Exercise brief: Write out the whole listing without a single alteration.

Data for the task:
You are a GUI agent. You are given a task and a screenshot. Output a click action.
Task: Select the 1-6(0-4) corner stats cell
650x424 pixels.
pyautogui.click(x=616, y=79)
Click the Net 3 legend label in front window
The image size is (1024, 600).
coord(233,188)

Solution for this exercise:
You are a GUI agent. You are given a task and a screenshot. Output a click action.
Task: Select the 1-6(0-4) corner stats cell
650x424 pixels.
pyautogui.click(x=616, y=79)
Click the Net 3 legend label in front window
The image size is (1024, 600).
coord(233,188)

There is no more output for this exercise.